● **Activity**
Run through the records and show each line that includes the string "bookmarks".

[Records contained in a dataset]
######

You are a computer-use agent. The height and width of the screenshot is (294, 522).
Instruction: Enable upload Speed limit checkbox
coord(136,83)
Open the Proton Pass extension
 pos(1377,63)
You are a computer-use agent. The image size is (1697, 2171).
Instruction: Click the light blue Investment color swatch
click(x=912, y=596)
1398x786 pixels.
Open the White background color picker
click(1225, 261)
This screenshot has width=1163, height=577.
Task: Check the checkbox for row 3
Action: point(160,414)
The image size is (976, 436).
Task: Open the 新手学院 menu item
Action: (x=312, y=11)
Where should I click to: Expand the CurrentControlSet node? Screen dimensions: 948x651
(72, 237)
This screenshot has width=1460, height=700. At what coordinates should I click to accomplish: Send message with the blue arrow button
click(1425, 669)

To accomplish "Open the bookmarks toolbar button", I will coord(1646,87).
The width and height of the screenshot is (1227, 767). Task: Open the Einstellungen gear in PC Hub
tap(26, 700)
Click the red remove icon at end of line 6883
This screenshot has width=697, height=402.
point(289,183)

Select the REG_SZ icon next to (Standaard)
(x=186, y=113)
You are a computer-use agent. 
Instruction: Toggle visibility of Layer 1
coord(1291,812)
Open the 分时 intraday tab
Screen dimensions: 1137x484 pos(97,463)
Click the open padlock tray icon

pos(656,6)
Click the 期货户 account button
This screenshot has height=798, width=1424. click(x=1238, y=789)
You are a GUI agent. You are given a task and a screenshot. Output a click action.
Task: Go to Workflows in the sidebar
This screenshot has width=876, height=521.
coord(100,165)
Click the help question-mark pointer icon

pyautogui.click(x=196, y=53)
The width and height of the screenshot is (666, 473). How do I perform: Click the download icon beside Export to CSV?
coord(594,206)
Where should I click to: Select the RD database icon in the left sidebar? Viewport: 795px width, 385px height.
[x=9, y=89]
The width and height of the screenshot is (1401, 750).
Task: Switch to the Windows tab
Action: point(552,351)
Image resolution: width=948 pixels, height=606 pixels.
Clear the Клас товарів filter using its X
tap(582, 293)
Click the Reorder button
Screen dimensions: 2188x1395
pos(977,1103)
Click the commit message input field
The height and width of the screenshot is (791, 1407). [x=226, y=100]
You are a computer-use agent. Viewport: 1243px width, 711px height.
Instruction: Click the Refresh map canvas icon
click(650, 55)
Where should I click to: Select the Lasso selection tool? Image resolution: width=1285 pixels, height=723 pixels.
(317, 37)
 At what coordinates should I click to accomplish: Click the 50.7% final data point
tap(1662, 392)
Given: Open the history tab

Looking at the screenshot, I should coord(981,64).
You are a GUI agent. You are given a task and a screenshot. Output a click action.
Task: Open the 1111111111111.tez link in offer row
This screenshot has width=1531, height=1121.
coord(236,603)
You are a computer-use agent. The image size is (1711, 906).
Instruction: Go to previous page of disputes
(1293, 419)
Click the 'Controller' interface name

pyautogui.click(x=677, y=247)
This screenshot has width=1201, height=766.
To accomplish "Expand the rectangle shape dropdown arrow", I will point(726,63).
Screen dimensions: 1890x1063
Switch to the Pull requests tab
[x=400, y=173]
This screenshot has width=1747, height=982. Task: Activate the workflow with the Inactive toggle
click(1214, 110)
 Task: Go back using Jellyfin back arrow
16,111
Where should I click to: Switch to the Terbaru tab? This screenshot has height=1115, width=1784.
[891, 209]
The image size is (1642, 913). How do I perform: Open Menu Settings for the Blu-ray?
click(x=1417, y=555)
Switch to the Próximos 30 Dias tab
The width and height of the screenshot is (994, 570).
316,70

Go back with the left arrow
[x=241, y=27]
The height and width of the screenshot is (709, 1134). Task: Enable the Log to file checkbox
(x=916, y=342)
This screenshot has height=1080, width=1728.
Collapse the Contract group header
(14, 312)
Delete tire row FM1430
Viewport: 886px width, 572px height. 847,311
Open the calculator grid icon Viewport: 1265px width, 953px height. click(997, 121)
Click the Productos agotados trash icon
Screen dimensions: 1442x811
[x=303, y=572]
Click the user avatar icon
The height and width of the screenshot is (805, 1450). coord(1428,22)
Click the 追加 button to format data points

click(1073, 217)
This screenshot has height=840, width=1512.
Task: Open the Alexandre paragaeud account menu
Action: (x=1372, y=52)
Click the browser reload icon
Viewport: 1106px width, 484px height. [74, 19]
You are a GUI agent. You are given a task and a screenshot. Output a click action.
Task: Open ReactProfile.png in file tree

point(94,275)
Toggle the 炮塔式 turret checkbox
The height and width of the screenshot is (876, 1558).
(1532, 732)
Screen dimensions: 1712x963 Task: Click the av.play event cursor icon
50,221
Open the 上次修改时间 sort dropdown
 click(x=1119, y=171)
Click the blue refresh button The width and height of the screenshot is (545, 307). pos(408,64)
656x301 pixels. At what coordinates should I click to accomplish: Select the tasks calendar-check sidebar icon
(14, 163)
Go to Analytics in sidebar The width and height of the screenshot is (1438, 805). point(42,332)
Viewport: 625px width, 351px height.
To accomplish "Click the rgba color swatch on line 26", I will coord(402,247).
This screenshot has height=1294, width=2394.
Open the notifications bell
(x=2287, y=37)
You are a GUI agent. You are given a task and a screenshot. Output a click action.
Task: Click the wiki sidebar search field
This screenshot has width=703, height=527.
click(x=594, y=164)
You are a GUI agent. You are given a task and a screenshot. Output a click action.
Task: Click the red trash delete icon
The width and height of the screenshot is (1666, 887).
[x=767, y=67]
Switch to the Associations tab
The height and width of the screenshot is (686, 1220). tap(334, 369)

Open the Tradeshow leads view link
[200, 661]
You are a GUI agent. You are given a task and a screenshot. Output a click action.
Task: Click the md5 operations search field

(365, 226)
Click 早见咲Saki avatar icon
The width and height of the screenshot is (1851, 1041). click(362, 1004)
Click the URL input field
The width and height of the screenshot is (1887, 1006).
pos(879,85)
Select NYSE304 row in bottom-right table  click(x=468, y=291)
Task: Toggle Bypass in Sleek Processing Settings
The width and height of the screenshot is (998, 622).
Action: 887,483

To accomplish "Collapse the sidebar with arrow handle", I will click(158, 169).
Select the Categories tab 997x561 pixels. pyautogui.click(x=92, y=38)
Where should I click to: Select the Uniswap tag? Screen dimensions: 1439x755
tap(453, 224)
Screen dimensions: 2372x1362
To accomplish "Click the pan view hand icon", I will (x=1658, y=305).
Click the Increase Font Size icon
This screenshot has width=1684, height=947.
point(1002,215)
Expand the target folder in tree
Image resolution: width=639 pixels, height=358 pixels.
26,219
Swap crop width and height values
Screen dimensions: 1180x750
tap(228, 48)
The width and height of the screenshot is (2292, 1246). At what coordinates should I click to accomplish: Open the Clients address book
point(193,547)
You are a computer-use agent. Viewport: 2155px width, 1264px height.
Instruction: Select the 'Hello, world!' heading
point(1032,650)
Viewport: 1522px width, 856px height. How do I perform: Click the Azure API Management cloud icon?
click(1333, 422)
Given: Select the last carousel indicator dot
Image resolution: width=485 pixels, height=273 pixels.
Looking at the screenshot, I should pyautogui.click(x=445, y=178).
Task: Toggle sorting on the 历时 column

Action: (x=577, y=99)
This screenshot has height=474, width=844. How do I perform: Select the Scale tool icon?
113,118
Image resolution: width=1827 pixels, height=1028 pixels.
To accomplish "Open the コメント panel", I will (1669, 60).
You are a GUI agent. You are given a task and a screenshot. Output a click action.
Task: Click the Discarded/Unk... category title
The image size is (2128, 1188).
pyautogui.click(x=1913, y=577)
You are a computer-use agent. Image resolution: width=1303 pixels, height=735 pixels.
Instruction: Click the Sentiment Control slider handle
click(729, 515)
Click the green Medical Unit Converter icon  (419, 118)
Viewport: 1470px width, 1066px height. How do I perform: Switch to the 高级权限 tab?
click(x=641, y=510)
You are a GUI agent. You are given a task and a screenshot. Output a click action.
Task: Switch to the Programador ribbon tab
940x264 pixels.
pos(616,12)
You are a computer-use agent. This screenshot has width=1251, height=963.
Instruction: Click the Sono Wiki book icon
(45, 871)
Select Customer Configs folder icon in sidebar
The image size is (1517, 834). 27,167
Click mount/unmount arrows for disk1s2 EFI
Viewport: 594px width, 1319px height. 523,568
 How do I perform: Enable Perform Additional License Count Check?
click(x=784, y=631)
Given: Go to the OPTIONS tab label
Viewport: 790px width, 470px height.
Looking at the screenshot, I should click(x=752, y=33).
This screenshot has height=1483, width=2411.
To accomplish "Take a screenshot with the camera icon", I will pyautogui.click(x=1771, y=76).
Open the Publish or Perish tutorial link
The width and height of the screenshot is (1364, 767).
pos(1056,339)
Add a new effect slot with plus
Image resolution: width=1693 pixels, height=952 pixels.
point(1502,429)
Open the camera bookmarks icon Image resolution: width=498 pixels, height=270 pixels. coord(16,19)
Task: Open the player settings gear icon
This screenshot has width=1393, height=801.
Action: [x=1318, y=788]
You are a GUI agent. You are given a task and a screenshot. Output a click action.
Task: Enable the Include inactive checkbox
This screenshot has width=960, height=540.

######

● **Exercise result**
To accomplish "Open the bookmarks toolbar button", I will coord(1646,87).
Open the camera bookmarks icon Image resolution: width=498 pixels, height=270 pixels. coord(16,19)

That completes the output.